Return the records below unchanged, from the very first line through the line that contains "1178x896 pixels. pos(699,773)", with both of those lines included.

### Data shown
───

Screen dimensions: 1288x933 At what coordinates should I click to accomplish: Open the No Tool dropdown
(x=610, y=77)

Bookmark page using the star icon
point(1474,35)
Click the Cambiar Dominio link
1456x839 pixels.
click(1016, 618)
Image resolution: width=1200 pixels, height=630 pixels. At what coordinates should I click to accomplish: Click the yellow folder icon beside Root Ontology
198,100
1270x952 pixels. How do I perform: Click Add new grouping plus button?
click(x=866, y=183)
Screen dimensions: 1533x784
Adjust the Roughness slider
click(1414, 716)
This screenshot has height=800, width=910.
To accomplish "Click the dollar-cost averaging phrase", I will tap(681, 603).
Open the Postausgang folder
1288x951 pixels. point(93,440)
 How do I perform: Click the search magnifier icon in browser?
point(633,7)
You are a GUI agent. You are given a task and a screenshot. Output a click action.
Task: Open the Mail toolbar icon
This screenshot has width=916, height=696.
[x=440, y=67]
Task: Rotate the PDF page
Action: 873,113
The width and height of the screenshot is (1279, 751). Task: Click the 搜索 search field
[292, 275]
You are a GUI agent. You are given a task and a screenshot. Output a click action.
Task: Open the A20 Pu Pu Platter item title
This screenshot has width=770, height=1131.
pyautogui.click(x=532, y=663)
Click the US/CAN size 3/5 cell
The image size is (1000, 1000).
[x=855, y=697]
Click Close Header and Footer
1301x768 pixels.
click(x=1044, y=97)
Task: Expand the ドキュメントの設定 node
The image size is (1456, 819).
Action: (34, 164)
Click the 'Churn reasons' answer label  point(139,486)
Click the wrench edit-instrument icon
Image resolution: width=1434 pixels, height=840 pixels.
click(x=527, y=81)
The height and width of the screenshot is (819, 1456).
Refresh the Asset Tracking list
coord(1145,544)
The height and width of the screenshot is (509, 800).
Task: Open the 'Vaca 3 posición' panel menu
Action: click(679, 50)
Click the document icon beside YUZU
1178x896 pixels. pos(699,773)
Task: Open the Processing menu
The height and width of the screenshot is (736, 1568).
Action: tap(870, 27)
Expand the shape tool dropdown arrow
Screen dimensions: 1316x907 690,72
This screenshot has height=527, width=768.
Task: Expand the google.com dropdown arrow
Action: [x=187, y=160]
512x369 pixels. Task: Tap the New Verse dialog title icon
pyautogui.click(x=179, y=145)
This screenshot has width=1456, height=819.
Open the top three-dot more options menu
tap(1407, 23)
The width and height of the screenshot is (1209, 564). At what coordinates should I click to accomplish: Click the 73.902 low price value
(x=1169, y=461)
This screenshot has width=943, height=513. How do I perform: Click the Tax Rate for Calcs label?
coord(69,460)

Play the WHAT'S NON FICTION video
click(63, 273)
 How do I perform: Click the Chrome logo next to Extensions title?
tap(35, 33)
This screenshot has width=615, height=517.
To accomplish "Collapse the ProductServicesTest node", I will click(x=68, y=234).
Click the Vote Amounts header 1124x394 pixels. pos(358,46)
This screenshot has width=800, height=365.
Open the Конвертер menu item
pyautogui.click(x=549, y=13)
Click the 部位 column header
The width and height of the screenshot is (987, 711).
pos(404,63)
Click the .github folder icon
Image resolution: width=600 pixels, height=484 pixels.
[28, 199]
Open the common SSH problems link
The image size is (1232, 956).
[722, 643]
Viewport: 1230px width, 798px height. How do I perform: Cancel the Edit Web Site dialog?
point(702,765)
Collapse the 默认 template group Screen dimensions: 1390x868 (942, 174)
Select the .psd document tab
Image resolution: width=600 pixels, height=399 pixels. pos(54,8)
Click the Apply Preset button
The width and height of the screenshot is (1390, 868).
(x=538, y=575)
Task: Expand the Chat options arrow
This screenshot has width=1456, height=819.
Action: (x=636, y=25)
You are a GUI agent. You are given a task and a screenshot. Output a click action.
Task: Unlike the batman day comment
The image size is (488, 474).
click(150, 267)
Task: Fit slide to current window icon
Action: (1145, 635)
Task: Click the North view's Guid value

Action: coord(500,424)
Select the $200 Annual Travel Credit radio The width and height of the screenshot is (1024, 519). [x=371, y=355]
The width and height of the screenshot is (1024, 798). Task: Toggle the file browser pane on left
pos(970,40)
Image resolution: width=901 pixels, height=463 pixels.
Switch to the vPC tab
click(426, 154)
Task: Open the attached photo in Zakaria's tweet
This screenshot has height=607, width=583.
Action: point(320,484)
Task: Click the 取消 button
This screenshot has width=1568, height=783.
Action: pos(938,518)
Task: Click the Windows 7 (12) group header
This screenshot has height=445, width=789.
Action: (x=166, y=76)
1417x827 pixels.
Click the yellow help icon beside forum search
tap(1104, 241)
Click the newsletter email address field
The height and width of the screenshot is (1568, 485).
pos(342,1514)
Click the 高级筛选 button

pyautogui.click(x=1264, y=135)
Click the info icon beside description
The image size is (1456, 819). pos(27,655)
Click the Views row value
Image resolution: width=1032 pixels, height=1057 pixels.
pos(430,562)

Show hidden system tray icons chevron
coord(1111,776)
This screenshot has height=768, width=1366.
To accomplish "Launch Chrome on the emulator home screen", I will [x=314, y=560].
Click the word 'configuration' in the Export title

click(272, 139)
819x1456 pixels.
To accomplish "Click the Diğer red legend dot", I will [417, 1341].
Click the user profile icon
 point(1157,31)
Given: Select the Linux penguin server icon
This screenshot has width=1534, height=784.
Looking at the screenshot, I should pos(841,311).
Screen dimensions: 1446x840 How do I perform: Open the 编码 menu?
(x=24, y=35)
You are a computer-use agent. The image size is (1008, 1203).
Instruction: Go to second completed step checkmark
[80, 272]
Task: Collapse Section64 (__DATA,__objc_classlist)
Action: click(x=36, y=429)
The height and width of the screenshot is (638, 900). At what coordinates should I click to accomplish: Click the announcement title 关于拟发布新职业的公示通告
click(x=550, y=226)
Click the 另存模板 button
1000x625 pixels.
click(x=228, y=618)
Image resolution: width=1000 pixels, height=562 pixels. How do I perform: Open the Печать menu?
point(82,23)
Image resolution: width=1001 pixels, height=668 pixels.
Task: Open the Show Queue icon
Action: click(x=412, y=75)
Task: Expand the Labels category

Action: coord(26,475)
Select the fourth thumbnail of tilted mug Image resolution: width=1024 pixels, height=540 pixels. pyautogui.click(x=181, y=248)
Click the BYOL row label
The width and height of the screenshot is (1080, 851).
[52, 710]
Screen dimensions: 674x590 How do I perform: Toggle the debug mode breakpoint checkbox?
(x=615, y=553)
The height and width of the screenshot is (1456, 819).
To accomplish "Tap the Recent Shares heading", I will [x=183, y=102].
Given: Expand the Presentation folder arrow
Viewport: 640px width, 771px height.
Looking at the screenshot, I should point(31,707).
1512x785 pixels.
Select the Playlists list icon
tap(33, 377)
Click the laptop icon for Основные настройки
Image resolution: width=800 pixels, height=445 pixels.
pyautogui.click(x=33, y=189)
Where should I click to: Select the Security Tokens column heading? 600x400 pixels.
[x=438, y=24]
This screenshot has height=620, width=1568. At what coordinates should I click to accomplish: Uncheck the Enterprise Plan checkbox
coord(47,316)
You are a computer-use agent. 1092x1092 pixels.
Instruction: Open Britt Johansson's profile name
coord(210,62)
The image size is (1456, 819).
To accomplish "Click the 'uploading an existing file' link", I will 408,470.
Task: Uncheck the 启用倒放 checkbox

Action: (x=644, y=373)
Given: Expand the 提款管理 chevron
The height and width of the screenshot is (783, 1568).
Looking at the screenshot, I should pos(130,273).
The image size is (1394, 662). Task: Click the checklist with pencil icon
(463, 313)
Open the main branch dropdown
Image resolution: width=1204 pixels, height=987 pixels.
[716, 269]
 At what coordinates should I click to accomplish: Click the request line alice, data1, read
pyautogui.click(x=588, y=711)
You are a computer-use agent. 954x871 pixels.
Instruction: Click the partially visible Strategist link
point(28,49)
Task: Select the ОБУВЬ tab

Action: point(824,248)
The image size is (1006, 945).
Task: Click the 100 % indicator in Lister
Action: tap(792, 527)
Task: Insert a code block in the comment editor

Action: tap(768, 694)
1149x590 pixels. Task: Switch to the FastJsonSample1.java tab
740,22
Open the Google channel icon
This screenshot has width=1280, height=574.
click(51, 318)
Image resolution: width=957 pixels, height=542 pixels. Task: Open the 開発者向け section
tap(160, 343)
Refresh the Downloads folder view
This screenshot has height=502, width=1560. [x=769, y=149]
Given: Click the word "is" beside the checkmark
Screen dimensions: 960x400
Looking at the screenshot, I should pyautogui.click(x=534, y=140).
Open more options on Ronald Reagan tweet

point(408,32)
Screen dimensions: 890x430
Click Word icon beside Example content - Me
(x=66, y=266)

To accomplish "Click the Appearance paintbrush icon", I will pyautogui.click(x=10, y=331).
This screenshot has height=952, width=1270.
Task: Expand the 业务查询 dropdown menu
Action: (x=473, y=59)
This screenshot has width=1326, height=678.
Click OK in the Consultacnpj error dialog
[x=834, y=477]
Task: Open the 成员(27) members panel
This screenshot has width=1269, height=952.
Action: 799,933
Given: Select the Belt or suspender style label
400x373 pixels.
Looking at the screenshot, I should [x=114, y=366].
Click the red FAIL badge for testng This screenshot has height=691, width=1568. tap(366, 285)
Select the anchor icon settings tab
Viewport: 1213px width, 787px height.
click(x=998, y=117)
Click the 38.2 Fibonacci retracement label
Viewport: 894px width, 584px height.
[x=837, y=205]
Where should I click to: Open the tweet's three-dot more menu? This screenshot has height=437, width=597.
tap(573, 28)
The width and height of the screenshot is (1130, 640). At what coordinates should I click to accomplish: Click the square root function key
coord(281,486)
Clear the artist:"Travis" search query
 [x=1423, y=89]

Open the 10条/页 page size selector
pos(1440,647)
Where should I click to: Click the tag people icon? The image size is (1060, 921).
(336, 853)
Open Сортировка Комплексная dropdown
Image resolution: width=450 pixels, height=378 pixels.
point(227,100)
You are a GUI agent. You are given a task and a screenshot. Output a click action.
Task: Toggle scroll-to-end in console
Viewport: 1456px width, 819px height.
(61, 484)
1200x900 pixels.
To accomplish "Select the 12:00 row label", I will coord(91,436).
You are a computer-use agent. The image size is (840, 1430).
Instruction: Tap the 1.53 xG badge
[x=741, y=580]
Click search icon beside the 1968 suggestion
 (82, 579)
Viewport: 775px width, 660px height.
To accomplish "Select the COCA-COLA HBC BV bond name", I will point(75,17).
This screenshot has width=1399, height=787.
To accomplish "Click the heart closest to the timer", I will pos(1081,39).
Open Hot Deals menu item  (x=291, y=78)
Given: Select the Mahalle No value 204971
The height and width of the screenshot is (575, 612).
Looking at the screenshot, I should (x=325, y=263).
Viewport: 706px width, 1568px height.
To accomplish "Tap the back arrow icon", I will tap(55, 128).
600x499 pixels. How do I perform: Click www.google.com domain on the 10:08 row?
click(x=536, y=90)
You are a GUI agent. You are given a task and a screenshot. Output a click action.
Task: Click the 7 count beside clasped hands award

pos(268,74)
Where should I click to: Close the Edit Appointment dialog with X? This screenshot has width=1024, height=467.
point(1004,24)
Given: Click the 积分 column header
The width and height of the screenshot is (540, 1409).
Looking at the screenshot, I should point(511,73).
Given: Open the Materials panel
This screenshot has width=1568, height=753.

───

### Output
Screen dimensions: 1288x933 At what coordinates should I click to accomplish: Open the No Tool dropdown
(x=610, y=77)

Bookmark page using the star icon
point(1474,35)
Click the Cambiar Dominio link
1456x839 pixels.
click(1016, 618)
Image resolution: width=1200 pixels, height=630 pixels. At what coordinates should I click to accomplish: Click the yellow folder icon beside Root Ontology
198,100
1270x952 pixels. How do I perform: Click Add new grouping plus button?
click(x=866, y=183)
Screen dimensions: 1533x784
Adjust the Roughness slider
click(1414, 716)
This screenshot has height=800, width=910.
To accomplish "Click the dollar-cost averaging phrase", I will tap(681, 603).
Open the Postausgang folder
1288x951 pixels. point(93,440)
 How do I perform: Click the search magnifier icon in browser?
point(633,7)
You are a GUI agent. You are given a task and a screenshot. Output a click action.
Task: Open the Mail toolbar icon
This screenshot has width=916, height=696.
[x=440, y=67]
Task: Rotate the PDF page
Action: 873,113
The width and height of the screenshot is (1279, 751). Task: Click the 搜索 search field
[292, 275]
You are a GUI agent. You are given a task and a screenshot. Output a click action.
Task: Open the A20 Pu Pu Platter item title
This screenshot has width=770, height=1131.
pyautogui.click(x=532, y=663)
Click the US/CAN size 3/5 cell
The image size is (1000, 1000).
[x=855, y=697]
Click Close Header and Footer
1301x768 pixels.
click(x=1044, y=97)
Task: Expand the ドキュメントの設定 node
The image size is (1456, 819).
Action: (34, 164)
Click the 'Churn reasons' answer label  point(139,486)
Click the wrench edit-instrument icon
Image resolution: width=1434 pixels, height=840 pixels.
click(x=527, y=81)
The height and width of the screenshot is (819, 1456).
Refresh the Asset Tracking list
coord(1145,544)
The height and width of the screenshot is (509, 800).
Task: Open the 'Vaca 3 posición' panel menu
Action: click(679, 50)
Click the document icon beside YUZU
1178x896 pixels. pos(699,773)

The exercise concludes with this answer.